The Department of Justice announced charges against 18 defendants across nine federal districts in alleged fraud schemes involving health care services and COVID-19-related false billings
Charges were brought related to the Provider Relief Fund, Medicare-covered over-the-counter COVID-19 tests, fake vaccination cards, and the uninsured program
COVID-19-related enforcement is gaining momentum and is expected to continue
The U.S. Department of Justice (DOJ) recently announced various criminal charges in what it called the “largest-ever coordinated law enforcement action in the United States targeting health care fraud schemes.” The charges were brought against 18 defendants across nine federal districts for their alleged participation in fraud schemes involving health care services that resulted in over $490 million in false billings related to COVID-19. The DOJ seized an additional $16 million in cash and other fraud proceeds.
Provider Relief Fund
Multiple charges were brought under the Provider Relief Fund (PRF) initiative. The PRF was created through the CARES Act in March 2020 to establish financial assistance to health care providers that enabled them to deliver much-needed medical care to Americans. In one instance, the operator of a primary care clinic and so-called spa in the Eastern District of Louisiana was charged with allegedly submitting false loan agreements, attestations, and other documentation. The operator received over $1.1 million in PRF and Economic Injury Disaster Loans and allegedly used those funds to purchase real estate, luxury vehicles, a boat, a trailer, a timeshare, and luxury vacations, according to the DOJ.
Twelve defendants were charged with crimes under the PRF, and seven have pled guilty.
Medicare-Covered COVID-19 Over-the-Counter Tests
In April 2022, Medicare began covering over-the-counter COVID-19 tests for beneficiaries who requested them.
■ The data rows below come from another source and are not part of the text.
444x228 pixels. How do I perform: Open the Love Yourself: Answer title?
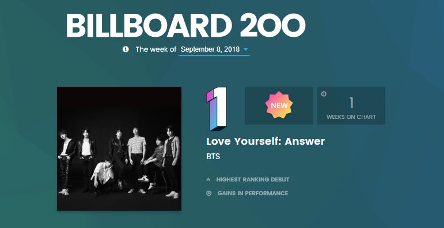pyautogui.click(x=265, y=141)
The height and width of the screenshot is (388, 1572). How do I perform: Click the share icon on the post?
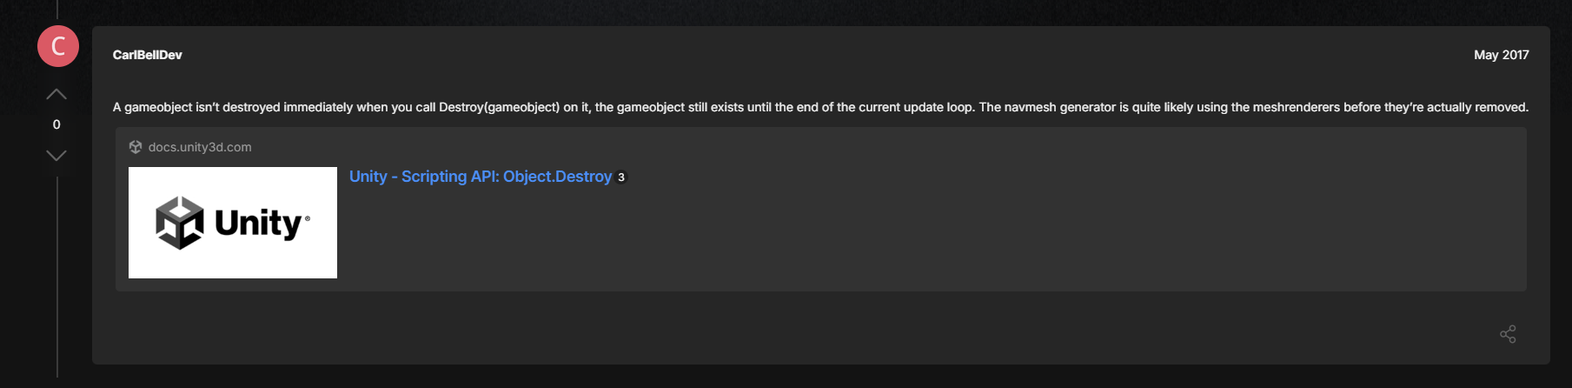pos(1508,334)
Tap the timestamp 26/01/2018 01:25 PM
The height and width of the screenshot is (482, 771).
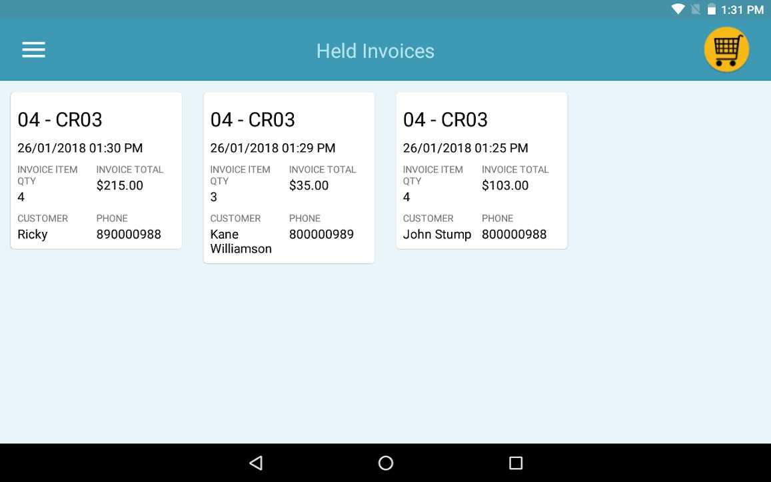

The recent charges included the first related to this program. In one example, a doctor and a marketer in the Middle District of Florida allegedly purchased Medicare beneficiary identification numbers illegally and began shipping over-the-counter tests to beneficiaries who had not requested them. This caused over $8.4 million in fraudulent claims to Medicare.
Fake COVID-19 Vaccination Cards
Charges also were brought against manufacturers and distributors of fake COVID-19 vaccination cards who allegedly sought to obstruct the U.S. Department of Health and Human Services (HHS) and the Centers for Disease Control and Prevention in their efforts to administer and manage a nationwide vaccination program. In the Eastern District of New York, three medical professionals were charged with allegedly distributing nearly 2,700 forged vaccination cards and destroying vials of COVID-19 vaccines meant to be used to immunize patients.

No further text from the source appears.